With more than 100m tonnes of bread baked every year, it’s estimated that about 900,000 tonnes go to waste, according to an article by businesswaste.co.uk. It points to overproduction, spoilage and improper storage as key reasons behind bakery waste and notes that “the more rubbish your bakery produces, the higher your waste disposal costs”. In fact, bread is considered to be one of the most commonly wasted food items in the UK – both at manufacturing and consumer level.
Yet there are plenty of actions bakeries can take to minimise waste, thereby saving considerable costs and improving overall sustainability – as bakery waste, along with other food organic matter, produces methane which contributes to global warming.
Almost half of all edible food surplus comes from bakeries, according to Waste Managed, and bakeries could prevent up to 75,000 tonnes of edible food waste every year, it says. Conventional methods of reducing waste in a bakery include a waste audit to identify the level of waste and target problem areas, assessing customer spending habits to optimise inventory management and donating unsold products to local charities or food banks.
Taken as a whole, however, tackling issues such as waste management can seem an insurmountable problem, but if approached in a tactical fashion, this need not be the case, as even small individual steps can add up to a superlative result.
The big impact of marginal gains
In fact, the concept of taking small steps or making marginal gains, highlighted in a BBC News article from a decade ago, illustrates how these can lead to a marked effect when added together. Although, in this instance, the article referred to the approach to winning sports races, engendered by former British Cycling performance director Sir David Brailsford, the concept can be applied in businesses of any kind. Brailsford referred to the possibility of making a 1% improvement across a range of areas, which, cumulatively, could add up to significant improvement. This starts with identifying weaknesses and, instead of considering them a threat, look at them as an opportunity to move forwards. Indeed, according to the report, this marginal gains approach has been adopted by many of the most innovative companies, including Google, which found that tweaking the shade of its toolbar from a darker to a lighter blue increased the number of click-throughs, thereby increasing revenue dramatically.
Streamlining bakery production

Beyond the more conventional methods of handling waste cited above, streamlining production processes can also feed into saving costs, waste reduction success and improved sustainability. One marginal gain bakeries could make would be to maintain dough stability during the production process, even during unexpected interruptions, says Jorge Semiao, marketer at ingredients company Lesaffre UK & Ireland.

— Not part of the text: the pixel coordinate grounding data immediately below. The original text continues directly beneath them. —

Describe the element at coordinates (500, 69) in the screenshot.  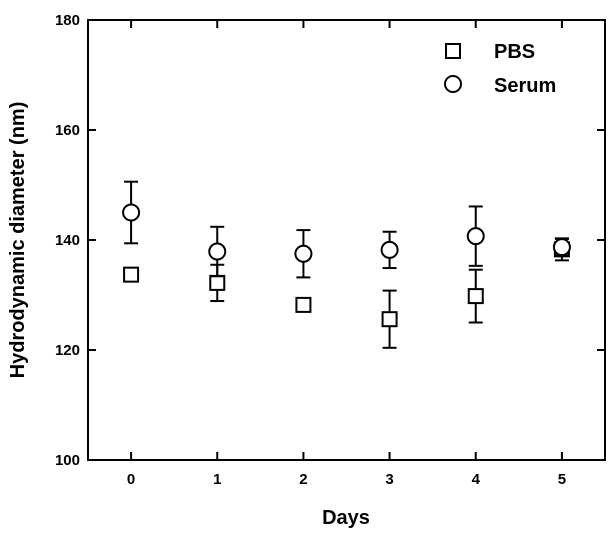
I see `legend: PBS Serum` at that location.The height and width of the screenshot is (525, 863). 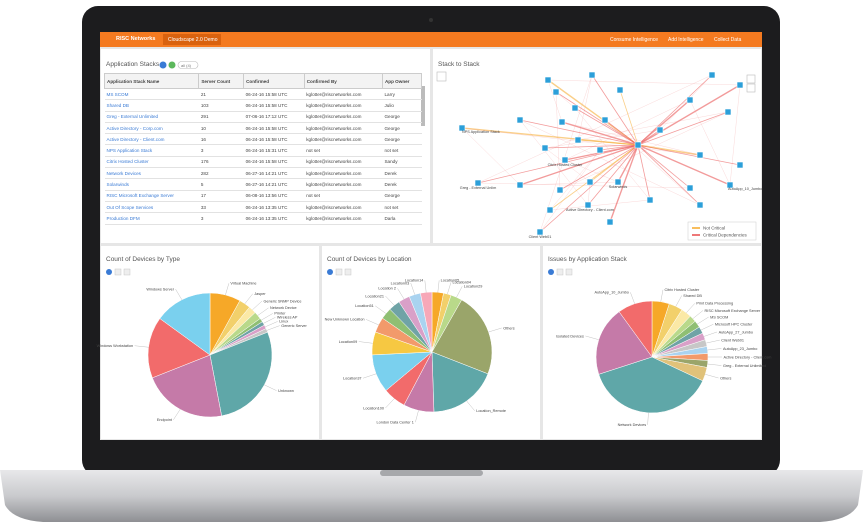 What do you see at coordinates (118, 272) in the screenshot?
I see `chart-icon` at bounding box center [118, 272]. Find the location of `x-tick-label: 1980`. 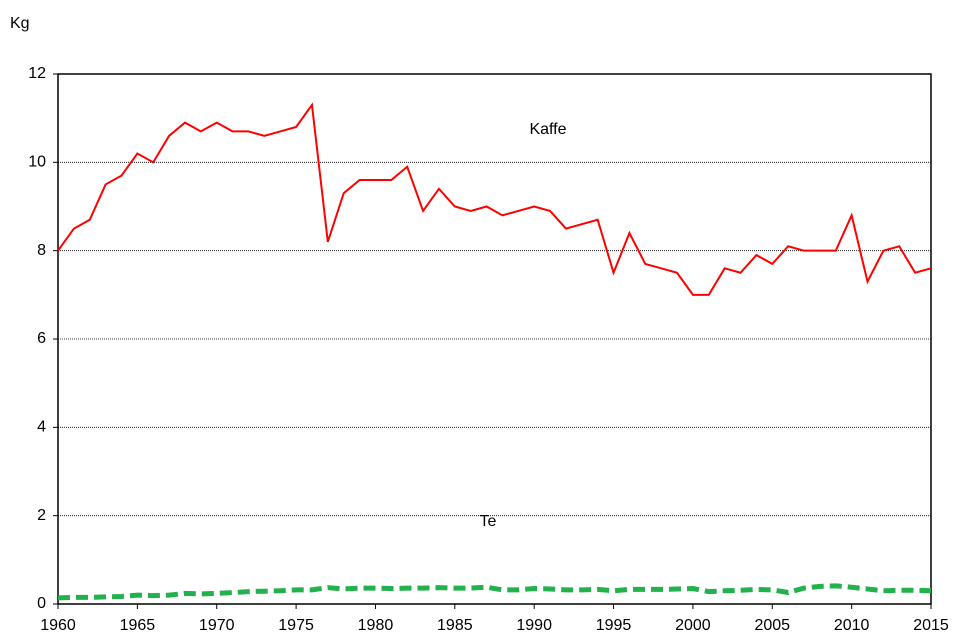

x-tick-label: 1980 is located at coordinates (376, 626).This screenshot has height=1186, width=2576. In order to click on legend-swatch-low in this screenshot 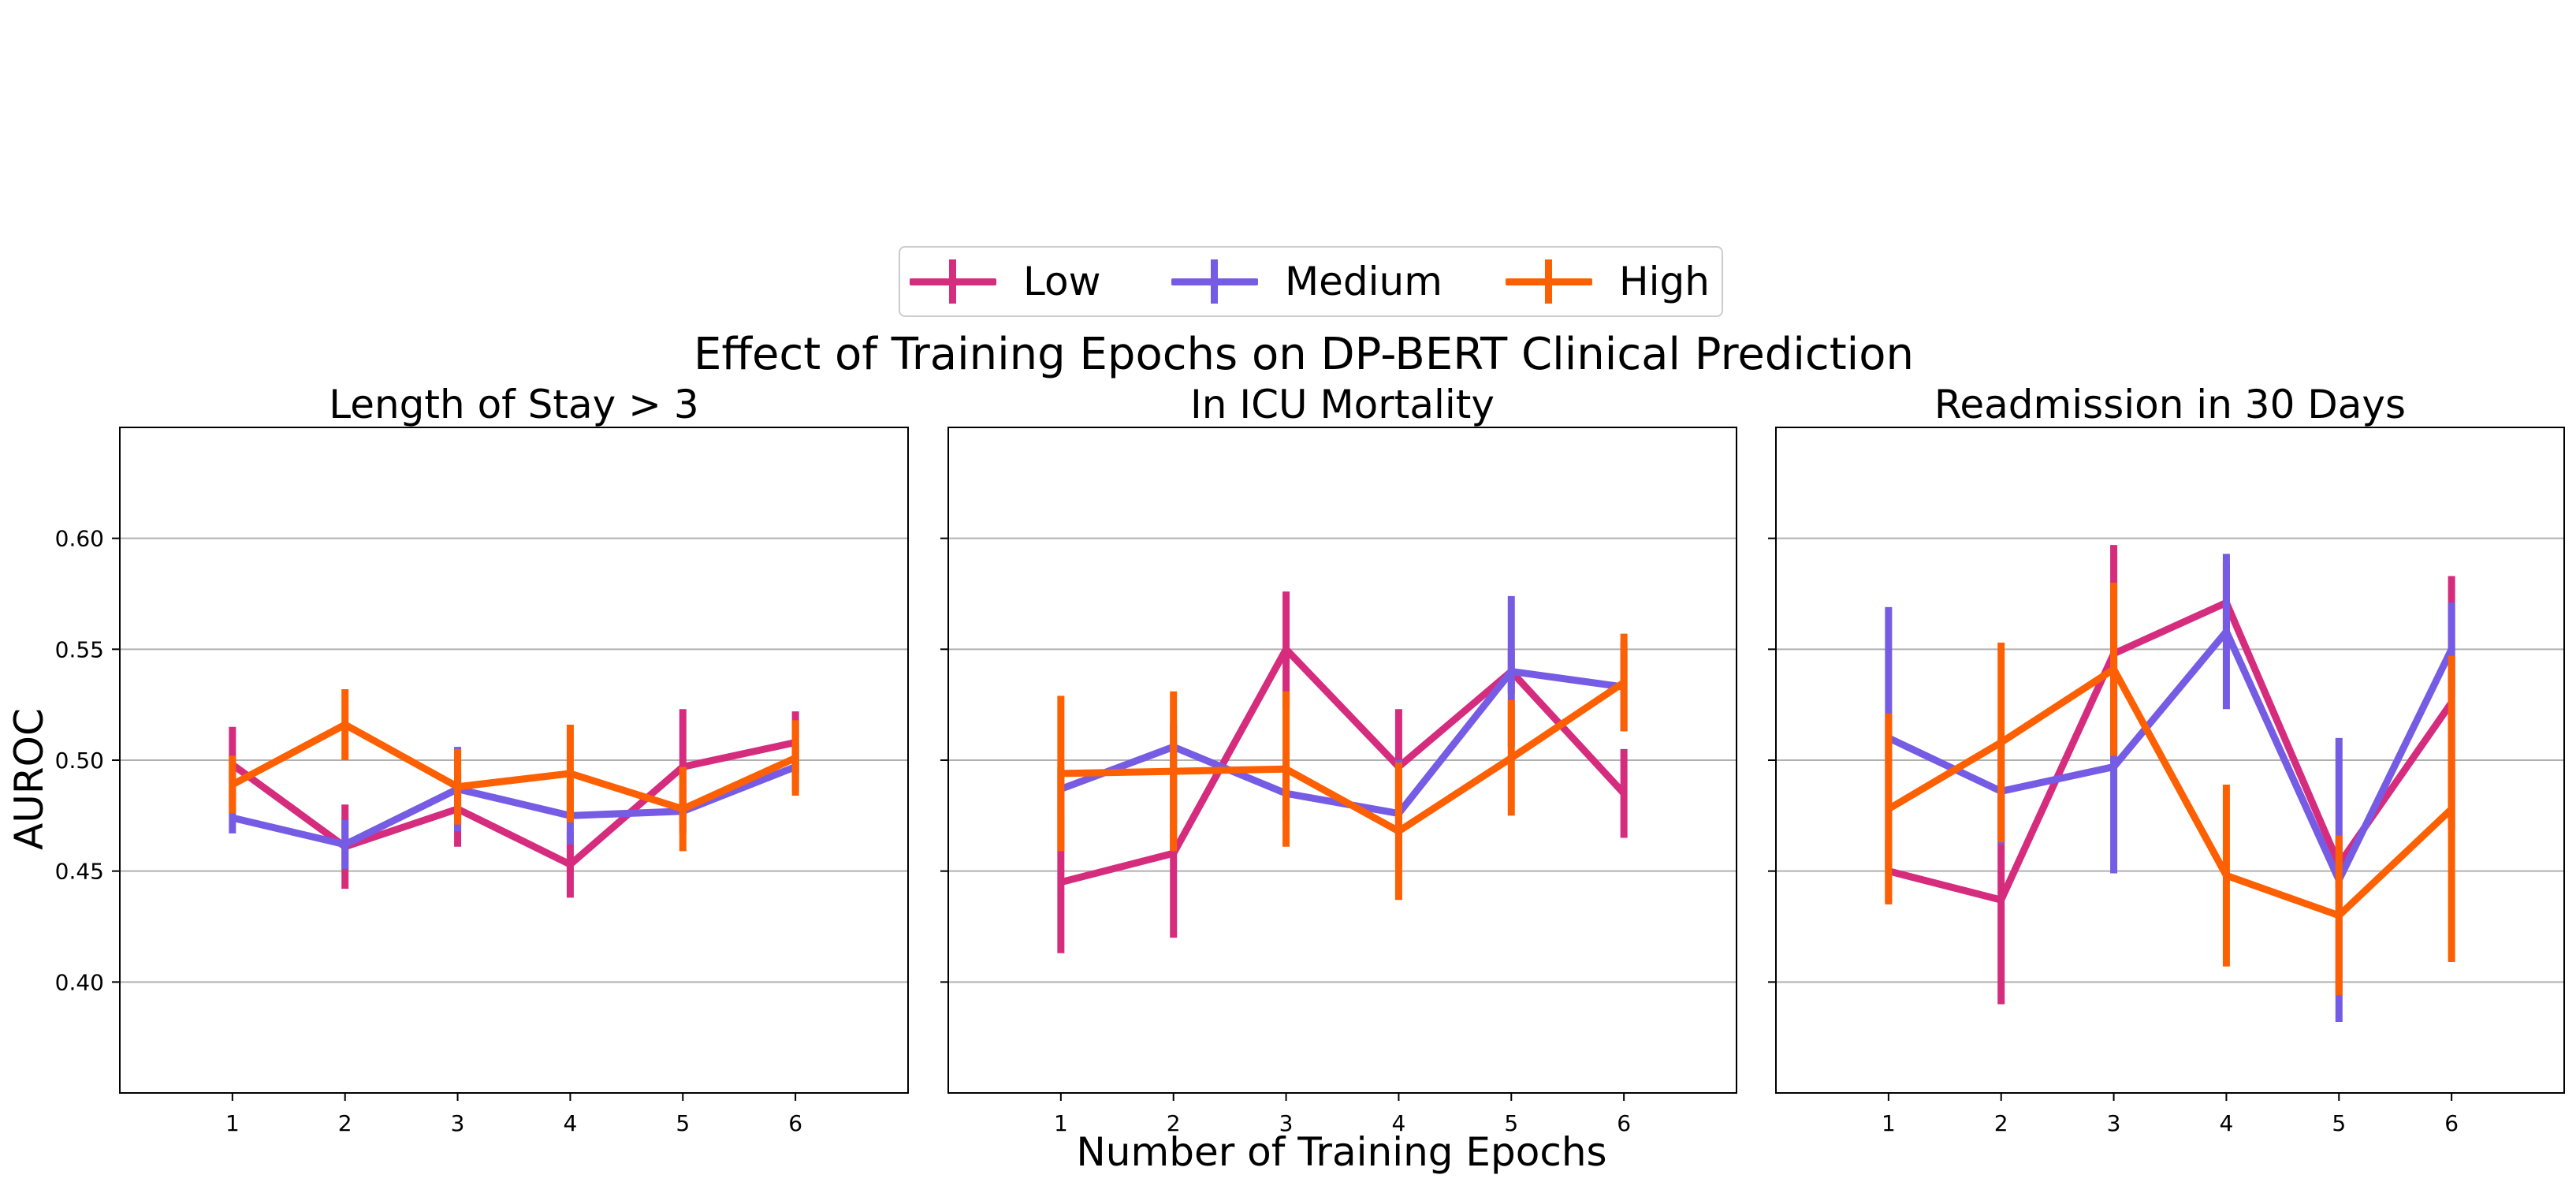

While refrigeration and freezing have typically been the go-to solutions for controlling fermentation and ensuring dough stability, this can involve significant investment in equipment, higher energy costs and higher CO2 emissions, he notes. As a result, the company has developed T-Control 10.25 Yeast and T-Control 10.25 Improver. The specialised yeast is designed to control fermentation and prevent dough from over-developing, while the improver strengthens the dough’s gluten network and supports fermentation control to be able to deliver stable, processable dough. This results in a highly tolerant dough that maintains its volume and structure for several hours until the dough is ready to bake without requiring cold storage, resulting in reduced energy consumption with a subsequent reduction in costs and a lower carbon footprint.
In turn, each of these elements enables bakeries to adjust production schedules and reduce potential waste as the dough remains stable and processable, thus eliminating the need for costly rework or a discard.
Yeast and improver trials: the results
Trials with the T-Control 10.25 system (using the Chorleywood Bread Process) compared to standard high-active yeast revealed that, after six hours’ fermentation at 25ºC, the T-Control 10.25 yeast and improver produced a stable well-structured dough, while the classic yeast showed over-proofing. As such, the company’s T-Control 10.25 products enable consistent quality of freshly baked bread all day long.

Minimised waste, energy savings and improved production processes are also applicable across a range of products including tin bread, pizza bases, speciality breads and more, reveals Semiao.
While the idea of taking small steps to achieve big gains might not be new, these can add up to momentous achievements. For Brailsford, British Cycling was transformed from an also-ran to gaining multiple Olympic gold medals. For British bakers, one marginal gain could be key to unlocking a series of positive transformations.